Figure-ground Plans – The City in Black and White
A figure-ground plan reduces the shape and scale of urban space to a two-dimensional diagram. It shows the structure of a city with its streets, squares, and various block sizes as well as the form and density of its built space. It can also reveal the footprint of history without requiring additional information. A figure-ground plan represents a horizontal section of the city. Every building cut by an imagined horizontal plane passing through it at a traditional height of one metre is shown in black.
Figure-ground plans are akin to the silhouette portraits popular in the eighteenth century, which also provided abstract representations of complex morphologies. While the characteristic facial features disappear in the silhouette’s solid black, the unmistakable profile of the person portrayed appears all the more clearly.
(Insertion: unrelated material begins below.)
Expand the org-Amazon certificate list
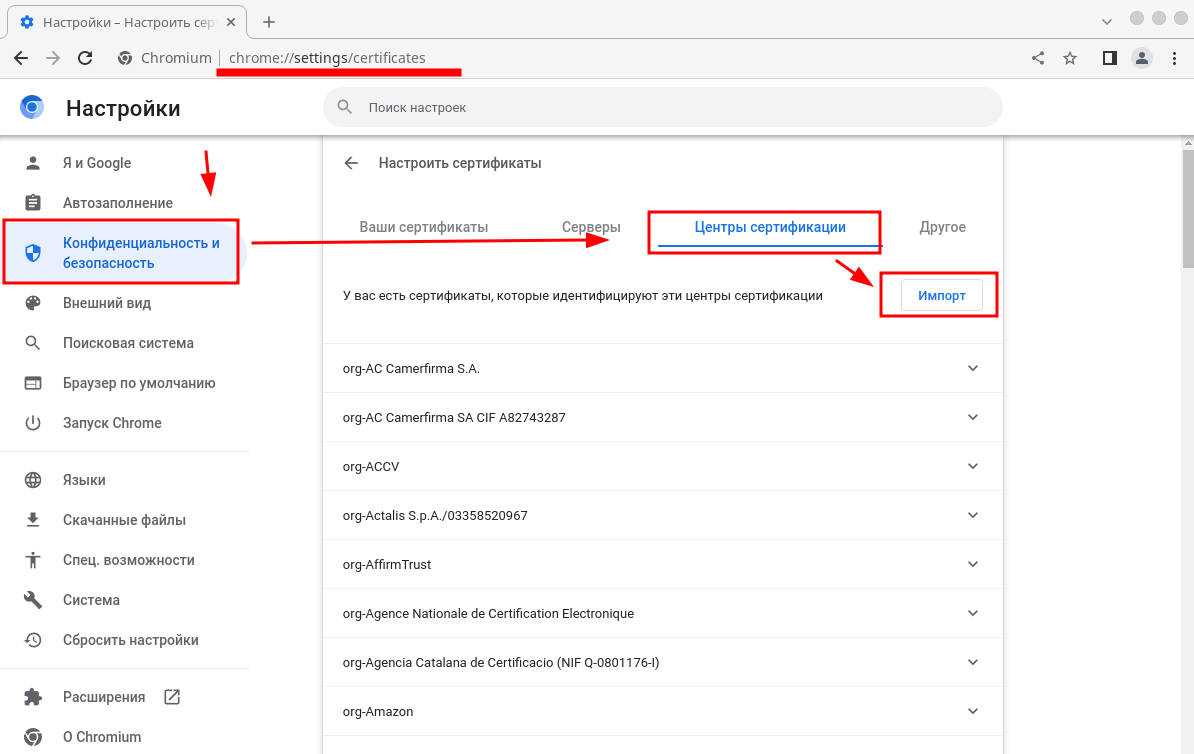The width and height of the screenshot is (1194, 754). coord(973,711)
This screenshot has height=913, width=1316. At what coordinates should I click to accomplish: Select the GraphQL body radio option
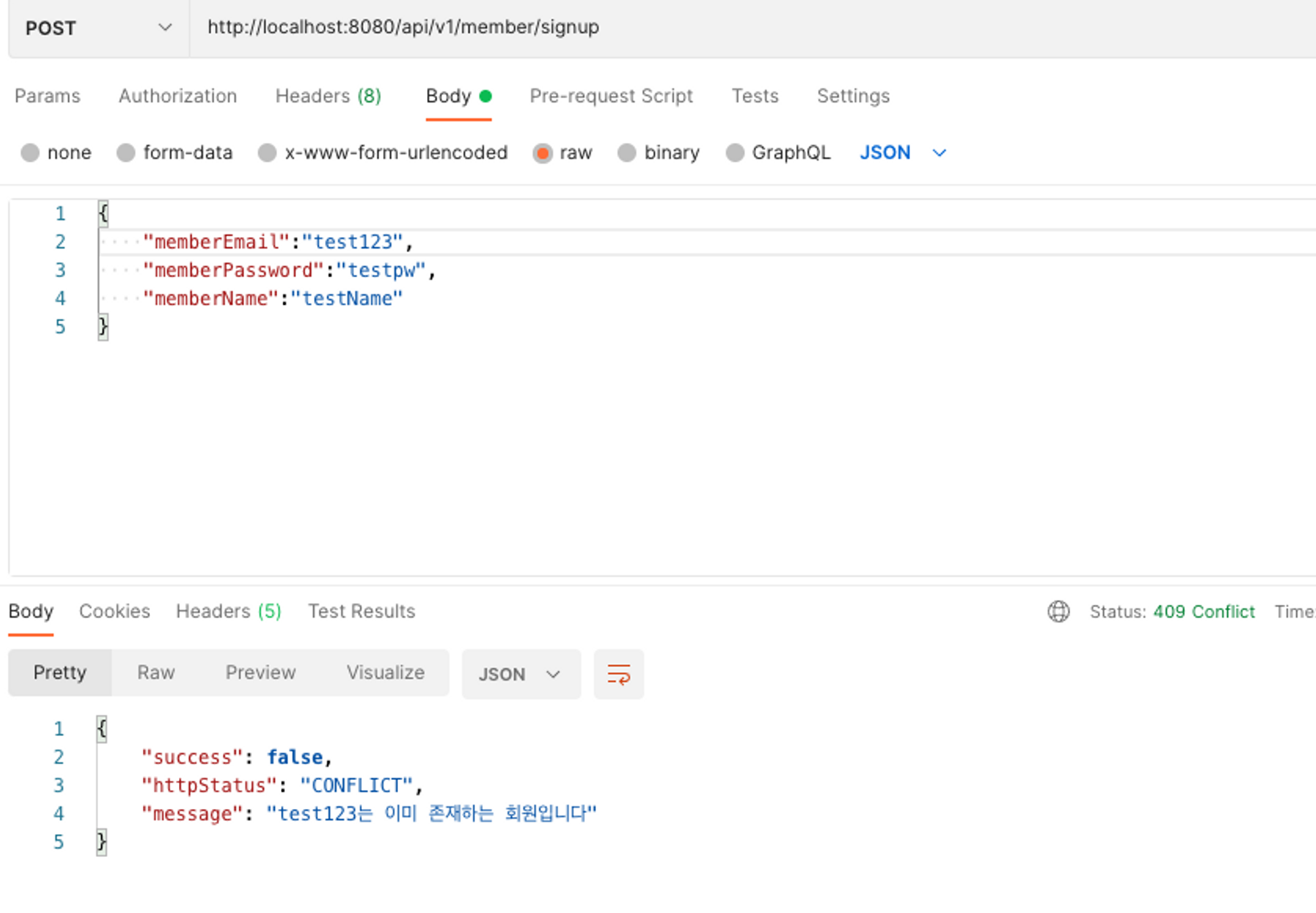pos(734,153)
In the history of urban design, figure-ground plans were often used as an urban planning tool to depict the spatial impact of existing and planned buildings. Looking at a figure-ground plan is to virtually roam the streets with your eyes.
In the late nineteenth century, important publications on urban design theory such as Joseph Stübben’s Der Städtebau (Urban Design) or Camillo Sitte’s City Planning According to Artistic Principles (often translated as The Art of Building Cities) began using figure-ground plans to analyse the urban design qualities of well-known squares and streets in European cities, making it possible to compare their scales, proportions, and forms. When a trend towards more open urban structures emerged in the twentieth century, figure-ground plans lost much of their relevance as an urban planning tool.
Something of a figure-ground revival has been taking place in Berlin since 1996, when the Senate Department for Urban Development and Housing began to draw up plans for the city centre. Figure-ground plans were used to map the extent of destruction wrought by bombs during the Second World War and by post-war demolition for new developments. They also proved helpful in a critical reconstruction of the city’s layout.
The Urban Development Department commissioned Nöfer Architekten with compiling these plans and collaborated in their production. The results have been shown in numerous exhibitions – including the German display at the 2000 Venice Biennale of Architecture – and can be seen in a range of publications.